Ero accecata, tanto che gli occhi mi bruciavano. Fu proprio per quel dolore incredibilmente reale che mi svegliai. Era fastidiosissimo aprire gli occhi così ogni mattina. Mi misi seduta in mezzo al letto e tolsi l’allarme alla sveglia….sarebbe suonata inutilmente.
Guardai fuori dalla finestra: un altro giorno pieno di nuvoloni neri, fantastico! Odiavo il freddo, la pioggia, l’umido…odiavo tutto del clima di Forks.

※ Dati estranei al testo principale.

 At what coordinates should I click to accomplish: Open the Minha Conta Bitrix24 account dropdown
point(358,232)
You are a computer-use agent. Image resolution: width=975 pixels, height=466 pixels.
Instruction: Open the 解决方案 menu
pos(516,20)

Mi alzai col broncio e mi preparai svogliatamente, non volevo attirare ulteriormente l’attenzione . Il fatto che fosse il mio compleanno, e che tutti mi avrebbero fermata e festeggiata, già bastava a mettermi di pessimo umore. Scesi a preparare la colazione quando trovai Charlie in cucina che bruciacchiava un pancake nella padella e tutto intorno a lui, sulla cucina, e perfino su di lui….tutto schizzato di impasto.
« Bells, già in piedi? Volevo farti una sorpresa! »

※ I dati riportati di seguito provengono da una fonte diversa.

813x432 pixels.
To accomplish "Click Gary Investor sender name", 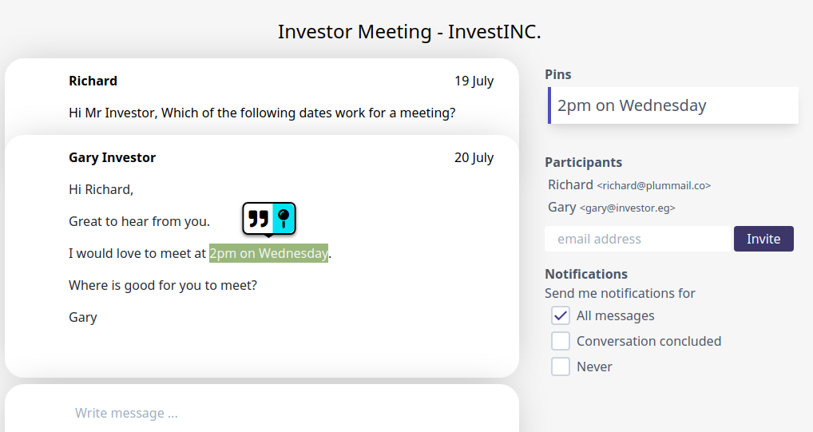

« A giudicare dal caos che regna qui dentro, ci sei riuscito. Mi toccherà pulire tutto! » ero stata acidissima.
« Di buon umore come sempre il giorno del tuo compleanno eh? » un po’ mi sentii in colpa.
« Scusa papà…lo sai che non mi piace essere festeggiata »
« Già, ma almeno dovevo provarci. Comunque non preoccuparti di nulla. Pulisco io, tu va a scuola »
« Ma no lascia, ci penso io. Tanto sono in anticipo »
« Scusa del pasticcio. E…buon compleanno » aggiunse in tono incerto
« Grazie ..»
Pulii lo scompiglio portato da Charlie tra i fornelli ed uscii. Come quasi ogni mattina c’era Jacob ad aspettarmi. Nemmeno il tempo di chiudermi la porta alle spalle che già aveva l’espressione divertita. Così pensai bene di avvisarlo mentre mi avvicinavo a lui:
« Il tuo regalo ieri è stato stupendo ma … oggi non una parola, d’accordo? » suonava come una minaccia.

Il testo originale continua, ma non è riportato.